WORK TASK
Please give back, word for word, only the lines starting at the one containing "[button] (1213, 536)" and ending at the one containing "Forum (1161, 52)" within the material below.

---------- PROVIDED RECORDS

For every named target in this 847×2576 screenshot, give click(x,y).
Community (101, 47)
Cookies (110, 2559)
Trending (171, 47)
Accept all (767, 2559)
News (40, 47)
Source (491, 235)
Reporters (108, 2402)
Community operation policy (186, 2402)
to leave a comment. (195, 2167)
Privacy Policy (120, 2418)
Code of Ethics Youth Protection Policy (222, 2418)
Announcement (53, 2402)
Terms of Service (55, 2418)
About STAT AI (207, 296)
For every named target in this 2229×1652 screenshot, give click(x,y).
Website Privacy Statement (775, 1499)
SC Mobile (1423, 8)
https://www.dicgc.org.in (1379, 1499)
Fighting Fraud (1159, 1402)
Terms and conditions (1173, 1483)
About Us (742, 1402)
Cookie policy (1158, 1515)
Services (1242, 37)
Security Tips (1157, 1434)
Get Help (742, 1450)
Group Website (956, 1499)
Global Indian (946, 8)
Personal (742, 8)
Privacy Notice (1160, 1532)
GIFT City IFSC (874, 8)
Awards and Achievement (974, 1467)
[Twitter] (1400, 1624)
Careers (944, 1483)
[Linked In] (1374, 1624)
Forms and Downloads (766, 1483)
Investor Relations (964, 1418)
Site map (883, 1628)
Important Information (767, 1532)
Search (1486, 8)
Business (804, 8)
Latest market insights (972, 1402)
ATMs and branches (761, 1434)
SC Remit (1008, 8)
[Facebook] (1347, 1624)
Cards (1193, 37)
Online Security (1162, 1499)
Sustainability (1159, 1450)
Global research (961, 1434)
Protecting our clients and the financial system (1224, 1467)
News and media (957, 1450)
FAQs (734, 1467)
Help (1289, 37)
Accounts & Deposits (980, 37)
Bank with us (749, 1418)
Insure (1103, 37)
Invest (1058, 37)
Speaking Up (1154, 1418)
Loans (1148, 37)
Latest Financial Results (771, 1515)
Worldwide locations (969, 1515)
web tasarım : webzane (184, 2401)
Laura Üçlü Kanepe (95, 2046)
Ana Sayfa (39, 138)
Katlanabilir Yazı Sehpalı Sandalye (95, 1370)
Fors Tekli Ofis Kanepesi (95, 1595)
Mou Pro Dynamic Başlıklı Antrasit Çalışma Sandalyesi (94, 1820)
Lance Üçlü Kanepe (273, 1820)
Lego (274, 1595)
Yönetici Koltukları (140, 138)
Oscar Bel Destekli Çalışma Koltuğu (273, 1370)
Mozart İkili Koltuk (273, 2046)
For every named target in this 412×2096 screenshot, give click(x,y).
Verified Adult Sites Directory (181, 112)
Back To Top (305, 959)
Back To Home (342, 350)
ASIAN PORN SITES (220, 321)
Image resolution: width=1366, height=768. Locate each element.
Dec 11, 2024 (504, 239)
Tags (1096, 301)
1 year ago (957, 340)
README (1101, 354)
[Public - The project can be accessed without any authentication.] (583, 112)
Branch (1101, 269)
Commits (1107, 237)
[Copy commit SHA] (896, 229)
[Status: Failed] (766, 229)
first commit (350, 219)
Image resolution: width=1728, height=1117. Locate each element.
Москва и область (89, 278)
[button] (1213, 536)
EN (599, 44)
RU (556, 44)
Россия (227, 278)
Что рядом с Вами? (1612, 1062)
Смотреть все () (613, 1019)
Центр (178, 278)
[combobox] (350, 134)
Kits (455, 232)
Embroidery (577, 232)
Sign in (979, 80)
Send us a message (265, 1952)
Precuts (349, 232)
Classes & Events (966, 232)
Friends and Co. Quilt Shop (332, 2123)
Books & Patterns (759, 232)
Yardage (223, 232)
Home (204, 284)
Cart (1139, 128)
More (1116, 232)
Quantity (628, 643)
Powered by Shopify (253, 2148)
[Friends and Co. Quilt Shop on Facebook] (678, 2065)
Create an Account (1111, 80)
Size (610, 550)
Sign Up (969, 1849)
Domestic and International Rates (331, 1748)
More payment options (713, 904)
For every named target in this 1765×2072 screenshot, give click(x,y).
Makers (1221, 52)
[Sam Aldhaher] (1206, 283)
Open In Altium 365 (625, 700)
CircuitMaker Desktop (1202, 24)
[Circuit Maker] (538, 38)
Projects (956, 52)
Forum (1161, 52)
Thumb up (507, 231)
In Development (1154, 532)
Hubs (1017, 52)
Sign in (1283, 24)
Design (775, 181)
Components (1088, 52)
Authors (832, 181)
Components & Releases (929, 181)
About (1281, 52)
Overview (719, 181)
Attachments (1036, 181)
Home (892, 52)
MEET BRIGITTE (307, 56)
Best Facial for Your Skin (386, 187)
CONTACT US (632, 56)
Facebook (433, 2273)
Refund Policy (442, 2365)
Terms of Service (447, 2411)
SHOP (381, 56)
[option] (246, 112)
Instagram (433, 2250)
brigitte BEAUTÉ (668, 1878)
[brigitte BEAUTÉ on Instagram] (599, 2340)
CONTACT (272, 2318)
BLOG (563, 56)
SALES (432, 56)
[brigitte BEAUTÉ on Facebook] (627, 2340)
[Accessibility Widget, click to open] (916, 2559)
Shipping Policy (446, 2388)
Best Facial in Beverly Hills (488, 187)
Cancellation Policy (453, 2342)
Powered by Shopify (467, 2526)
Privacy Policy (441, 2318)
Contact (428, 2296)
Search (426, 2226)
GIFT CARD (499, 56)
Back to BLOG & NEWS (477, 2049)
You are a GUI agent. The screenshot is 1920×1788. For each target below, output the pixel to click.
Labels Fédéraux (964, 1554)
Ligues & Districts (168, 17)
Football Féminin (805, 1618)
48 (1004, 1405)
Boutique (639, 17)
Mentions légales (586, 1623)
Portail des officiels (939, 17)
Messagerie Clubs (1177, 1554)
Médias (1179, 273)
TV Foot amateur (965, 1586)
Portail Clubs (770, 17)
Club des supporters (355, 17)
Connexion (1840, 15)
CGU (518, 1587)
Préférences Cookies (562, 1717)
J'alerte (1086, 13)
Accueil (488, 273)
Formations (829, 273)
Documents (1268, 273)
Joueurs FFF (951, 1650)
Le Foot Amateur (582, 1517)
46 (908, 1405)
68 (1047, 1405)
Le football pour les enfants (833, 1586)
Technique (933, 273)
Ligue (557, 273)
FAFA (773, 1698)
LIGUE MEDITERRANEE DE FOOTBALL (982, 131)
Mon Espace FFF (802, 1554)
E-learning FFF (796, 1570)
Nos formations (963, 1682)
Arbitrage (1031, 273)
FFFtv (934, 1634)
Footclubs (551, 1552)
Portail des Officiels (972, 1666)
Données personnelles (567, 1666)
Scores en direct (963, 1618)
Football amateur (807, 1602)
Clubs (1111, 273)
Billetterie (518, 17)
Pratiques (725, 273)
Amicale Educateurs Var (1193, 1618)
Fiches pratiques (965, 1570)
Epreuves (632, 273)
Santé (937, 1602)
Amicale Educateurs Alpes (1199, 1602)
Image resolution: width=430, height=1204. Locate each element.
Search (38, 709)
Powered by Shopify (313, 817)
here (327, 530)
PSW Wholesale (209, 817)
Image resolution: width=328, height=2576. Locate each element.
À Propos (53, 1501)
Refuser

--------------------

TASK RESULT
[button] (1213, 536)
EN (599, 44)
RU (556, 44)
Россия (227, 278)
Что рядом с Вами? (1612, 1062)
Смотреть все () (613, 1019)
Центр (178, 278)
[combobox] (350, 134)
Kits (455, 232)
Embroidery (577, 232)
Sign in (979, 80)
Send us a message (265, 1952)
Precuts (349, 232)
Classes & Events (966, 232)
Friends and Co. Quilt Shop (332, 2123)
Books & Patterns (759, 232)
Yardage (223, 232)
Home (204, 284)
Cart (1139, 128)
More (1116, 232)
Quantity (628, 643)
Powered by Shopify (253, 2148)
[Friends and Co. Quilt Shop on Facebook] (678, 2065)
Create an Account (1111, 80)
Size (610, 550)
Sign Up (969, 1849)
Domestic and International Rates (331, 1748)
More payment options (713, 904)
For every named target in this 1765×2072 screenshot, give click(x,y).
Makers (1221, 52)
[Sam Aldhaher] (1206, 283)
Open In Altium 365 (625, 700)
CircuitMaker Desktop (1202, 24)
[Circuit Maker] (538, 38)
Projects (956, 52)
Forum (1161, 52)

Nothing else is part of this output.